There’s nothing worse than poetry that tries too hard.
How pretentious is that of me to say?
Like pretentious wrapped in pretension,
but there’s nothing worse than
“I’m a jackrabbit cartwheeling on a unicycle into
high speed tentacular futuristic pluralism –”
Slow down there, bud.
Words are pretty for the sound of them
lovely for the truth of them
pleasant for the way they roll from
one consonant to another
but they are not pretty for their crowded
or their race-to-the-finish
or their “how far away from meaning can this
cluster of syllables be”
“can I stretch this string of gum until it breaks”
Stop forcing it so much.
The law of matter states you cannot make something out of nothing
and you cannot pull what is poetry from thin air.
It is translation, transmutation,
it has to come from somewhere
that is sliver-true.
You take what you love
and you dance around it
in frenzied circles
till like hitting a bell
you finally strike at something
resonant and pure.
Your words are razor edges
but I take them like they’re rose petals you scattered on my bed.
We’ve all got our tricks for getting the blood stains out.
Happy is a full-time labor and sometimes that means
gripping thistle by its thorns
and pretending it is dahlias.
A job is the thing you do to get paid
but work is the thing you put your sweat into
and steady your breath for
and clean up piles you are scared to touch for
because once you start you cannot stop
you do not know how to break things into pieces.
You do not know that the path is made of stepping stones.

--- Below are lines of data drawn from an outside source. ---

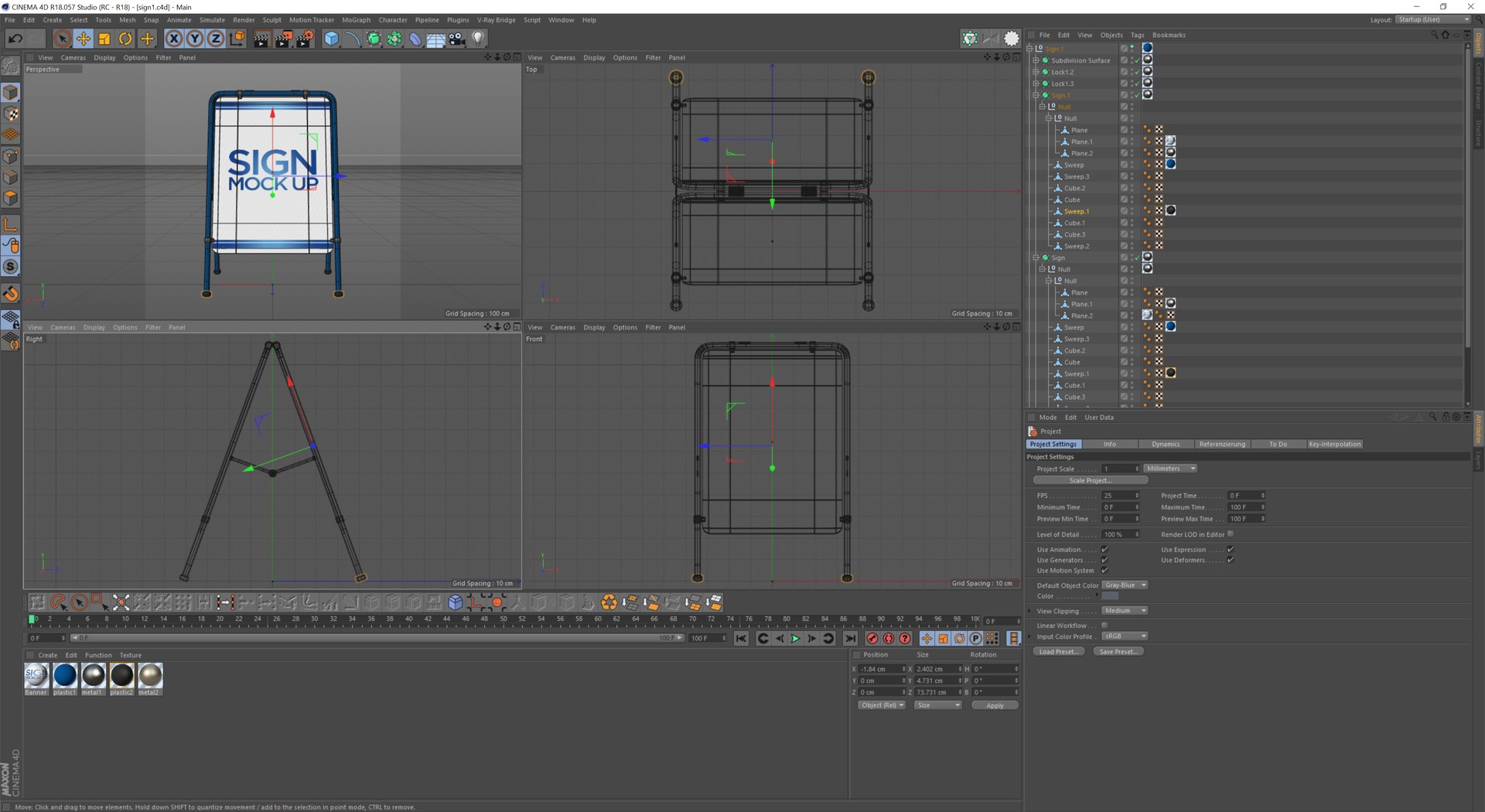Viewport: 1485px width, 812px height.
Task: Enable the Linear Workflow checkbox
Action: 1104,626
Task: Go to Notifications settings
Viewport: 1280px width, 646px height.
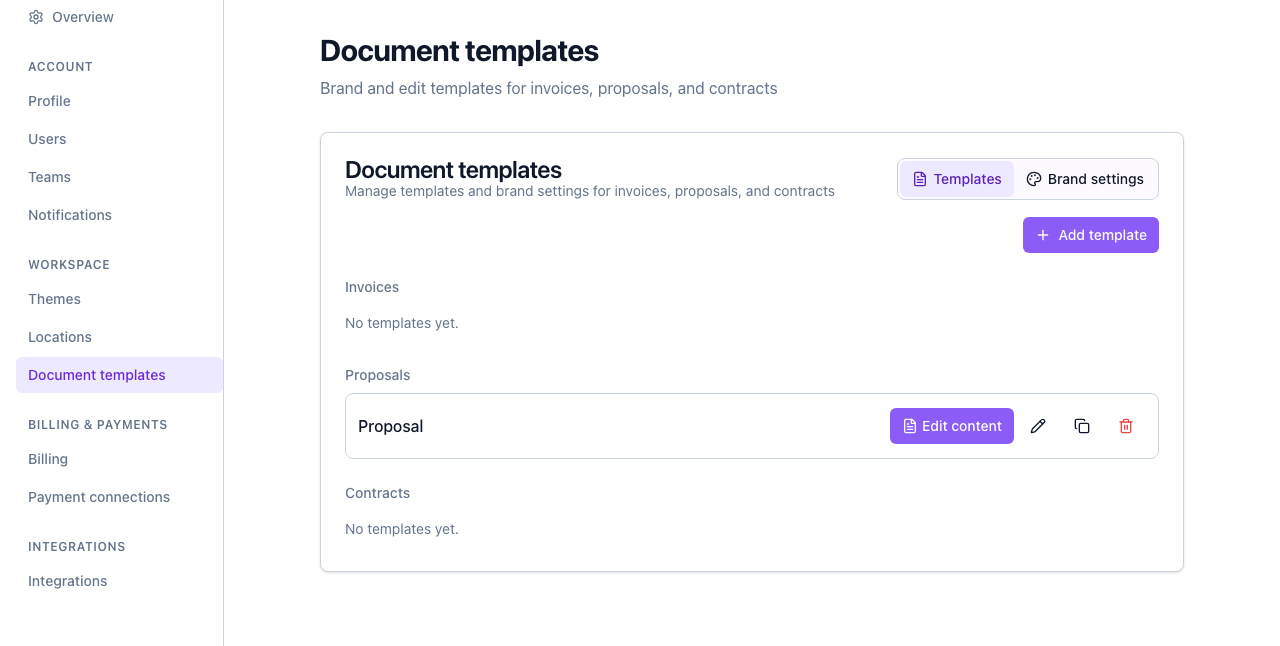Action: [x=70, y=215]
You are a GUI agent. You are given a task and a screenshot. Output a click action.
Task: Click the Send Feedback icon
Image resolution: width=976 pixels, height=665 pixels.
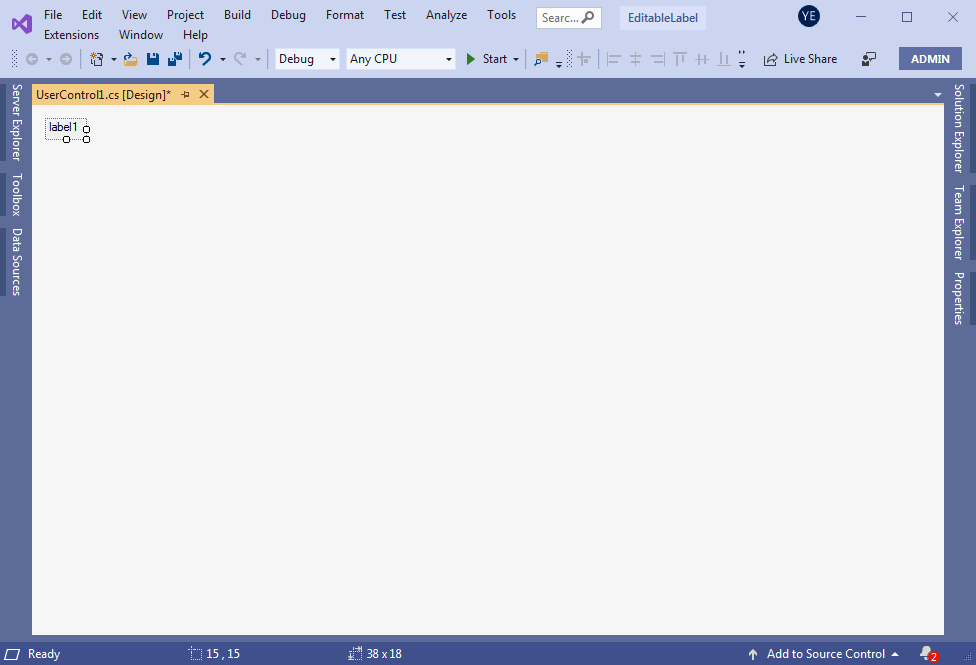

While you’re busy on-the-clock you are
collecting dimes measured in minutes
but you are also working double-shift
as you whip your tired animal
who struggles with his plow towards
Do not mistake the flower boxes by the window
for the warmth of the kitchen;
what is manicured outside
is sometimes ravaged within.
I am fortress-strong.
I am Troy.
I can stave off your hoplites for years on end,
hundreds need be;
it’s the things that get inside
that will tear me down.
Sometimes I feel like I’m
all glitter and sparkle
and I’m just slowly absorbing
all the little details of the people around me.
Sit next to them too long and their
old family sayings or
the way they toss their hair or
the way they lower their voices telling a joke or
the way they cling to the ground with their toes like it all might fall away
becomes imprinted on my body
like a stamp,
a permanent addition to my reflection like
a freckle or a bruise.
My dress is full-length mirrors
or maybe it’s jell-o that
shakes and jiggles but
when people touch it with their fingers
they leave little bumps and prints
that won’t go away.
I’m a scrapbook collecting up
all the little pieces of the people
that have come and gone;
their ticket stubs, lipstick stains,
empty coffee cups, beer bottle caps.
You can read me like
the story of them,
weaker where the presence
of a high school friend has faded,
stronger when my sister visits for the weekend or
I spend the day in the city with
an old college classmate
I’m just all bundled-up
flounder bedding itself into the scrabble of your ocean floor.
I’m sun bouncing back
because I can’t resist
trying out your light.
I’m diagnosed with a disease
that lets your personality leap like virus
and it clings to my cells
and becomes just another little piece of me
like wood splinters
breaking off in your skin.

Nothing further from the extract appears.